PTV Planung Transport Verkehr GmbH
- Company type: Gesellschaft mit beschränkter Haftung
- Industry: Computer software
- Founded: Karlsruhe, Germany (1979)
- Headquarters: Karlsruhe , Germany
- Key people: Andy Myers (CEO Umovity),; Nick Ghia (CEO Umovity Software by PTV);
- Products: PTV Visum, PTV Vissim, PTV Optima, PTV Vistro, PTV Viswalk,
- Revenue: €116 million (PTV Group)
- Number of employees: approximately 670 worldwide (PTV Group)
- Website: Official website

= PTV Group =

German company

PTV Planung Transport Verkehr GmbH is a German company specializing in software and consulting services for traffic and transportation and mobility. Their transport planning software, Vision Traffic Suite comprise the PTV Group's product portfolio. According to the manufacturer; over 2,500 customers in more than 120 countries use the Vision Traffic Suite in the fields of transport modelling and traffic flow calculation. PTV ranks among the top 1,000 global market leaders in Germany according to Germany's Manager Magazine.

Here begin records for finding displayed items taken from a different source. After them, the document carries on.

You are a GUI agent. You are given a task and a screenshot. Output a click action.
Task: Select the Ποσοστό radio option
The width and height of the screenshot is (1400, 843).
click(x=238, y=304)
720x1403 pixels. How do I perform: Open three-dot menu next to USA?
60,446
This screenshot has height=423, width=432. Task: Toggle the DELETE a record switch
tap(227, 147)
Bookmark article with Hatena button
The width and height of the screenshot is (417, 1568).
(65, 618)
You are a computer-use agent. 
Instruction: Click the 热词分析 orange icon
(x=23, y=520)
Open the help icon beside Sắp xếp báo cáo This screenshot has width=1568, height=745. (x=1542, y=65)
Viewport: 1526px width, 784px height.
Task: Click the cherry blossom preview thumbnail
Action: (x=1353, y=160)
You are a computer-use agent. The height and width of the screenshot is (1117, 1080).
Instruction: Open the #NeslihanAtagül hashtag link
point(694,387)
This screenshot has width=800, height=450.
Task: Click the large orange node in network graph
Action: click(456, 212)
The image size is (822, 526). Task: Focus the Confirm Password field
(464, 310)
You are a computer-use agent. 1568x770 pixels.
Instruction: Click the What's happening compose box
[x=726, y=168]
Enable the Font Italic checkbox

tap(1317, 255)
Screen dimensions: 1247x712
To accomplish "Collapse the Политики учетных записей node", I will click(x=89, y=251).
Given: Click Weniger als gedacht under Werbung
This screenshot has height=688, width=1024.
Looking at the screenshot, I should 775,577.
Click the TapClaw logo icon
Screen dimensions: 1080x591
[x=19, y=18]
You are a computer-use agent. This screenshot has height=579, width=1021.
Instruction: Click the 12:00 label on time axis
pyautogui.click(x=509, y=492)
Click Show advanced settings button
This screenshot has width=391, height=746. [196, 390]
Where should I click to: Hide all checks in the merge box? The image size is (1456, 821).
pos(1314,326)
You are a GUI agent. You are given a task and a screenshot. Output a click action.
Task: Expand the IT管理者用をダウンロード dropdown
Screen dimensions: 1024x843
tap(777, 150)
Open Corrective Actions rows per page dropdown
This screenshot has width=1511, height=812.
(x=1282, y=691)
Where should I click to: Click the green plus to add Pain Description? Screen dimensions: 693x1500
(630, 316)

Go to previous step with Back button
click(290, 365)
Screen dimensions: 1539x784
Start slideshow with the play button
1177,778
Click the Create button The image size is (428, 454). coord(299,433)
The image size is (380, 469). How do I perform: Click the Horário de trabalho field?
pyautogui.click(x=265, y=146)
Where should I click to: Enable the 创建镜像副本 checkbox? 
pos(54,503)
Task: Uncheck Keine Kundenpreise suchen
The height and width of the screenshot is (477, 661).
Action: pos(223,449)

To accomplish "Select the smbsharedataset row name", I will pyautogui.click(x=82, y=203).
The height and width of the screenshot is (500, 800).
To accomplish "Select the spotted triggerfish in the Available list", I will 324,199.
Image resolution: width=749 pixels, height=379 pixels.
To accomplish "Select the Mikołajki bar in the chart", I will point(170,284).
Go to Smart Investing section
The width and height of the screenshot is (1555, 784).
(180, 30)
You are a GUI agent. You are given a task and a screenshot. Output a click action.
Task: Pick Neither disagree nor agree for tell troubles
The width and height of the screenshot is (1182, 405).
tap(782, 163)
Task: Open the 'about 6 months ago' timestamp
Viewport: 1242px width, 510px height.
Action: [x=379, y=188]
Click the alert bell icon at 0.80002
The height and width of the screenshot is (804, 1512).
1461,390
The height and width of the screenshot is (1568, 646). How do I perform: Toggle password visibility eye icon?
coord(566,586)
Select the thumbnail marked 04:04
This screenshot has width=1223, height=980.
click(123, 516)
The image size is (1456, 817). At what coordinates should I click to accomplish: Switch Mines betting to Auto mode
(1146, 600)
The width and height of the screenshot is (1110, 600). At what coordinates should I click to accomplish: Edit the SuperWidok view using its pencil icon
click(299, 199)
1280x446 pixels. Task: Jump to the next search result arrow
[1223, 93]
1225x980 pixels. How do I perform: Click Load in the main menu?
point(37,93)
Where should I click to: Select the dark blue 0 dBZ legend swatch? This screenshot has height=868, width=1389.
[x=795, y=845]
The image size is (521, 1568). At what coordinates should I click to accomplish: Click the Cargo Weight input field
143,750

The German company PTV Planung Transport Verkehr GmbH is a member of PTV Group.

==History==
In 1979 Dr.-Ing. Hans Hubschneider and Michael Sahling founded PTV Planungsbüro Transport and Verkehr GmbH in Karlsruhe, Germany.

Between 1979 and 1982 they developed the first computer program for trip planning. The first projects included location and distribution planning for Raiffeisen in Schleswig-Holstein, line network planning for bus and road transport in Mannheim and trip planning for Langnese-Iglo. These projects were the basis for the development of other software products.

In 1999, PTV's five GmbH units were merged into PTV Planung Transport Verkehrs AG.

Since 2001, the company has been providing software products and services in the fields of transport, mobility, and logistics. In October 2007, the joint-stock company was awarded the negative Big Brother Award in the “Technology” category “for its system for the individual calculation of car insurance” with the pay-as-you-drive system because it “records the route and driving behavior and sent to the insurance company". The following year, PTV accepted the award.

In 2012, PTV launched a new corporate design and a new logo.

In 2016 PTV Group has acquired 100% of the British company Distributed Planning Software Limited (DPS).

In June 2017, the Porsche Automobil Holding SE (Porsche SE) announced the acquisition of PTV, for a purchase price in excess of 300 million euro. The international Private Equity Investor Bridgepoint acquired a majority stake in PTV in October 2021. Porsche Automobil Holding SE retains a 40 percent stake in the company.

In February 2022 PTV Planung Transport Verkehr AG changed its legal form to a limited liability company and now operates under the name PTV Planung Transport Verkehr GmbH.

In March 2022 PTV joined forces with the North American provider of intelligent traffic management solutions Econolite

In January 2023, the company, together with investors Bridgepoint and Porsche SE, announced a strategic realignment with the separation of the mobility and logistics businesses into two independent companies.

Since August 2023, the Logistics division has been spun off as PTV Logistics GmbH

==Projects==
PTV is involved in the development of systems for traffic management, traffic information and forecasts. This includes, for example, the European transport model, which encompasses all passenger transport and freight movements in Europe, and is developed using PTV software, as well as traveler information services on the BayernInfo.de website of the German state of Bavaria.

Since 2008, PTV supports "DAS FEST", an open-air festival in Karlsruhe, by simulating pedestrian escape routes. The information film was based on the software module PTV Vissim which allows the user to model and visualise the interaction between people at major events and between people and vehicles. Another application simulated the transfer behaviour of passengers at the North Melbourne Station in Australia.

==Research==

A new routing method for urban transport has been developed by PTV as part of the CVIS project which is funded by the European Commission. Route recommendations provided by cities and communities can also be included in this strategic routing method, which was presented to the public with live driving demonstrations in November 2009.

PTV is consortium partner of the research project for urban and autonomous freight logistics, efeuCampus in Bruchsal, funded by the European Union and the state Baden-Württemberg. PTV is responsible for the transport processes on the site and the route planning of the autonomous vehicles within the general conditions.